Sunspots

This site contains only the content of the book. Photographs by A. Rhae Adams and drawings are only available in hardcopy.

Ariel

Once on a modern time, the Mayor of the town had only one child, a daughter named Ariel. Her mother died when she was fifteen.

Ariel was, of course, the pride of her father's life and rightly so. Ariel was an attractive girl and very athletic. She excelled in track and basketball, but her greatest talent was swimming. Year after year, she won gold medals in more than one event in local competitions.

When she entered high school, the swim coach encouraged her to try out for the Olympics. Her father resisted her participation. To him, she was too young especially if she were selected. She would be away from home for too long a time. However, he did acquiesce, at least to the trials.

In these trials, the competition was much keener. Ariel did not make the cut. However, she did impress the judges enough that she was asked to accompany the team to the Olympics to help the team and receive additional instruction.

Her father opposed her accepting the invitation. He didn't see any honor in her being a gofer for the team. By the time of the next Olympics she should be in college. By then, she might no longer be interested in swimming. Mostly, he knew the main reason he objected was that his daughter would be away from home for many weeks. In the end, however, he could not deny his daughter her desire to go.

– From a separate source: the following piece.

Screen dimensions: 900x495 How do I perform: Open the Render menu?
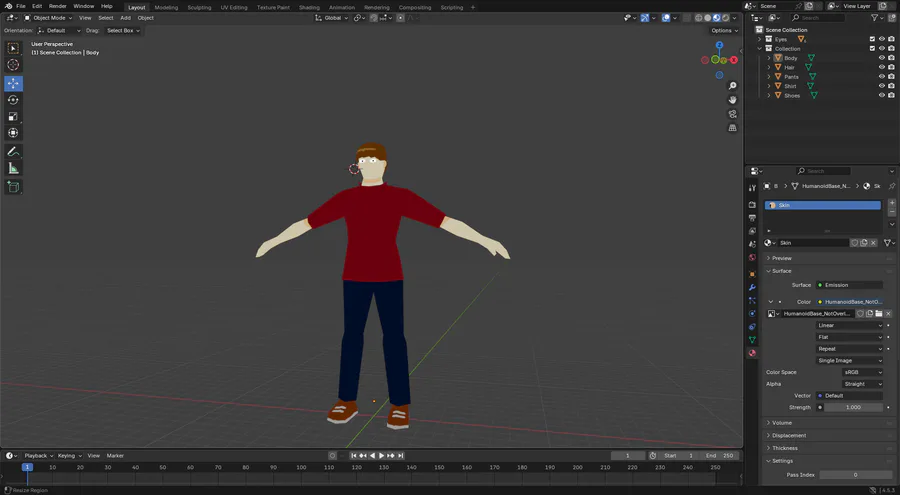[57, 6]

Her experience as team assistant helped Ariel to be a more intelligent and committed swimmer. During her high school years she became even more competitive winning many state and regional medals. Many universities recruited her.

Of course, her father dreaded her leaving home to go to college and hoped that she would select a school close to home. He feared that she would select a west-coast university, so far from home.

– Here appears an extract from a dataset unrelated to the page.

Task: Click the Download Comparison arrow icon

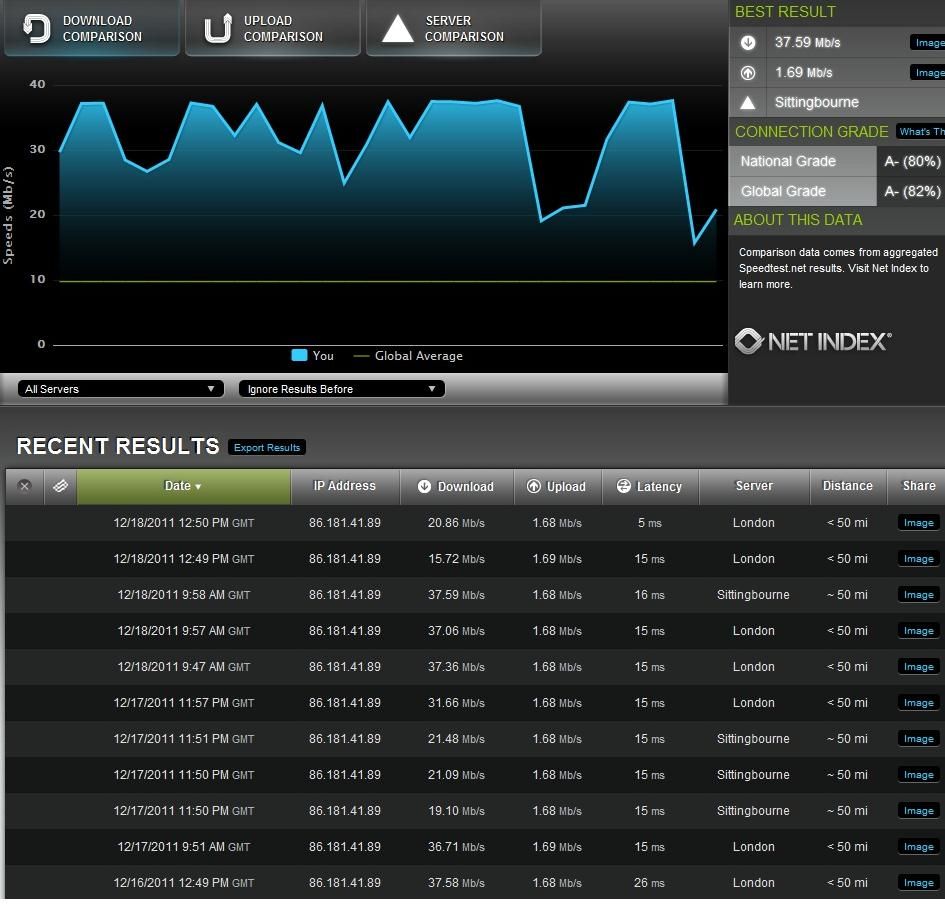Action: tap(37, 29)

Eventually, she chose a school in the D.C. area. She liked the assistant coach who recruited her and the college assured her an excellent education.

The spring of her second year, months before the Olympic trials began, an event happened that changed the course of her life. While on a study break, she went boating with friends on the Potomac. A man from a nearby boat fell into the water. It was obvious that he could not swim and was drowning. Immediately, Ariel dived in and pulled the man to safety.

The man was Japanese. He, Eroji, worked at the Japanese Embassy. He was a member of a rich and influential family. He was handsome, polite and charming. He insisted on showing his appreciation. Ariel, for the first time, learned the meaning of love.

She also knew from the depths of her soul that the relationship had two strong enemies. Her father, whose older brother was killed in World War II, harbored resentments against the Japanese. Also, her coach would not want any romantic distractions that would effect her training. Recognizing these strong forces did not prevent Ariel from responding positively to the young man's advances.

The assistant coach quickly saw the impact of Ariel's new relationship. Love for her young man rapidly drew her away from her swimming. The coach knew that he had to get her away from her Japanese.

Therefore, the coach developed a plan. He would persuade her father to let her go to a more swimming-directed program in California. With her as a prize, another program would award him a better job. It would be a win-win option for him.

On learning from the coach that his daughter was involved with a Japanese man, the Mayor was much distressed. The involvement was bad enough unto itself, but he also had to learn of it from someone else.

Once he calmed down sufficiently, the Mayor called his daughter. The case turned out to be worse than the coach presented. Ariel told him that swimming was no longer important to her and that Eroji and she were talking about spending their life together. Eroji wanted to meet her father and for her to visit Japan.

"Where would you live?" he asked.

"I will live with him wherever he lives. Father, you cannot deny me my destiny."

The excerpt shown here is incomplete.